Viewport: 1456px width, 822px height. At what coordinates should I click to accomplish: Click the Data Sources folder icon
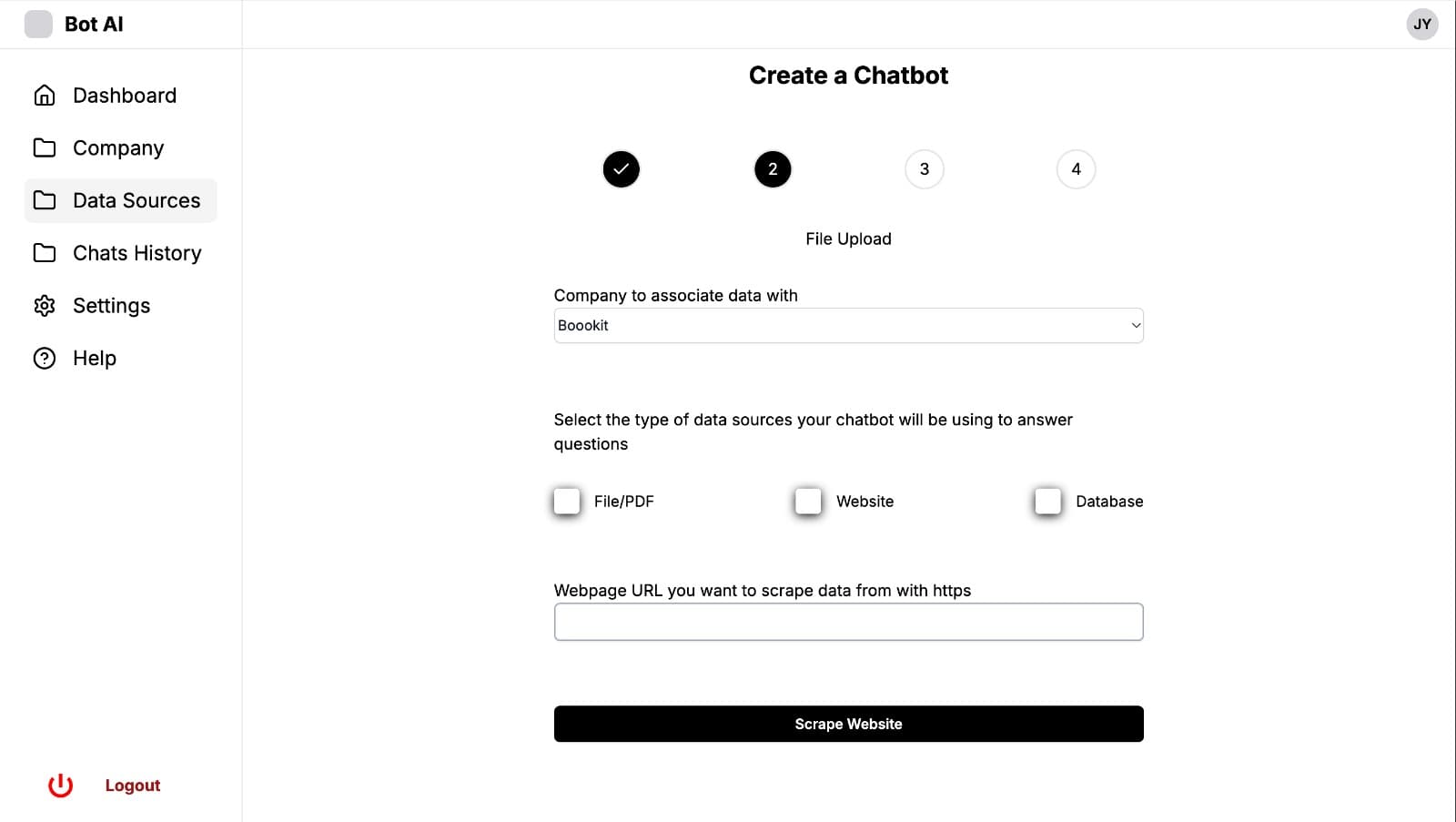[x=45, y=200]
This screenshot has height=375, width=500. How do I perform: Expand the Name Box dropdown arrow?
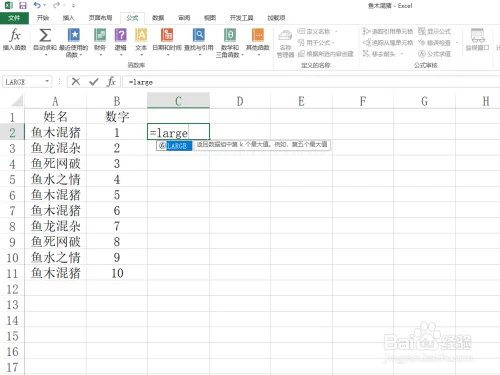(47, 81)
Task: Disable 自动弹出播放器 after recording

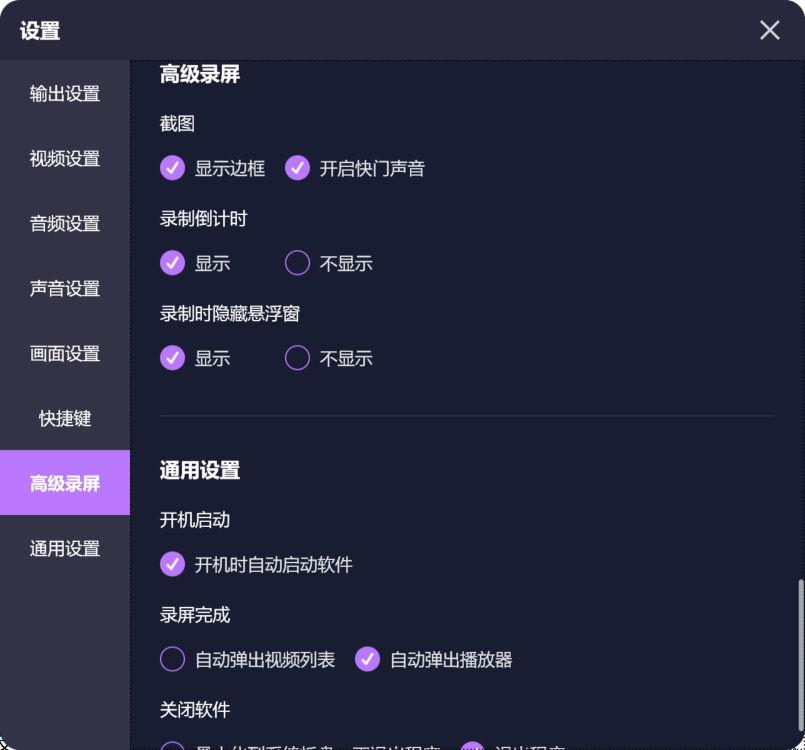Action: click(368, 659)
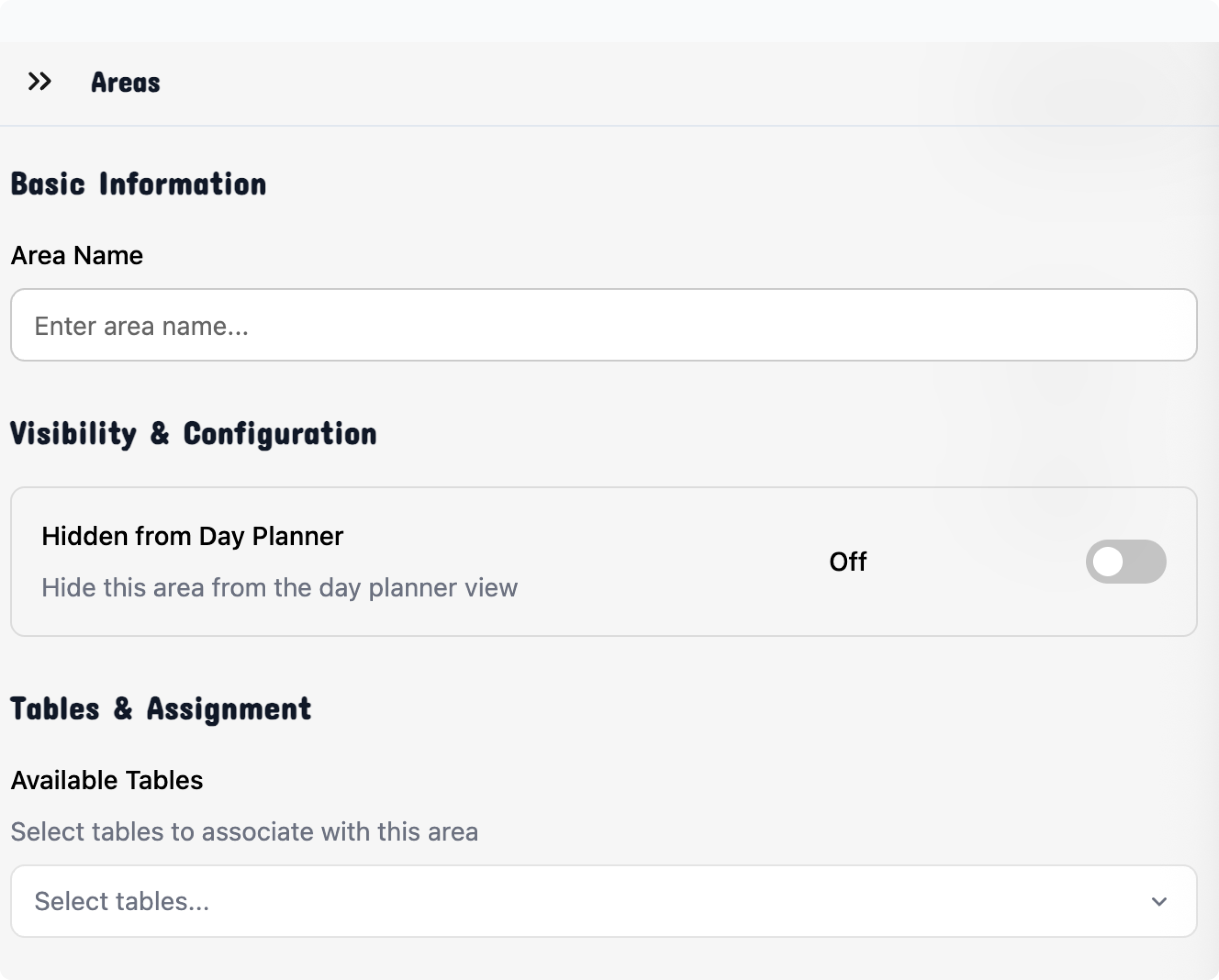Click "Select tables to associate with this area"
The height and width of the screenshot is (980, 1219).
[x=244, y=832]

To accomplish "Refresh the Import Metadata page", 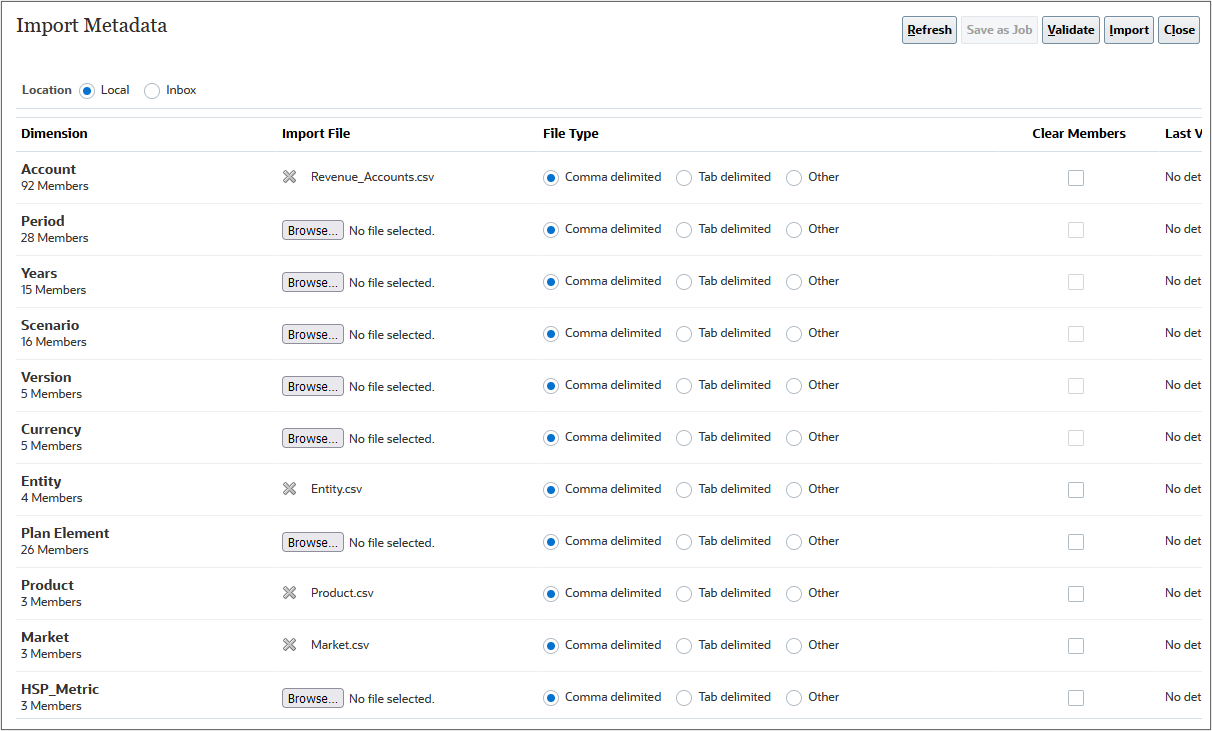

ABOUT THIS EXERCISE:
Exclude images. Return the data above verbatim.

ANSWER BOX:
Viewport: 1456px width, 822px height. At what coordinates should I click to accomplish: Click the Data Sources folder icon
[x=45, y=200]
This screenshot has height=375, width=500. How do I perform: Expand the Name Box dropdown arrow?
(47, 81)
Task: Disable 自动弹出播放器 after recording

Action: click(368, 659)
Click "Select tables to associate with this area"
The height and width of the screenshot is (980, 1219).
[x=244, y=832]

To accomplish "Refresh the Import Metadata page", 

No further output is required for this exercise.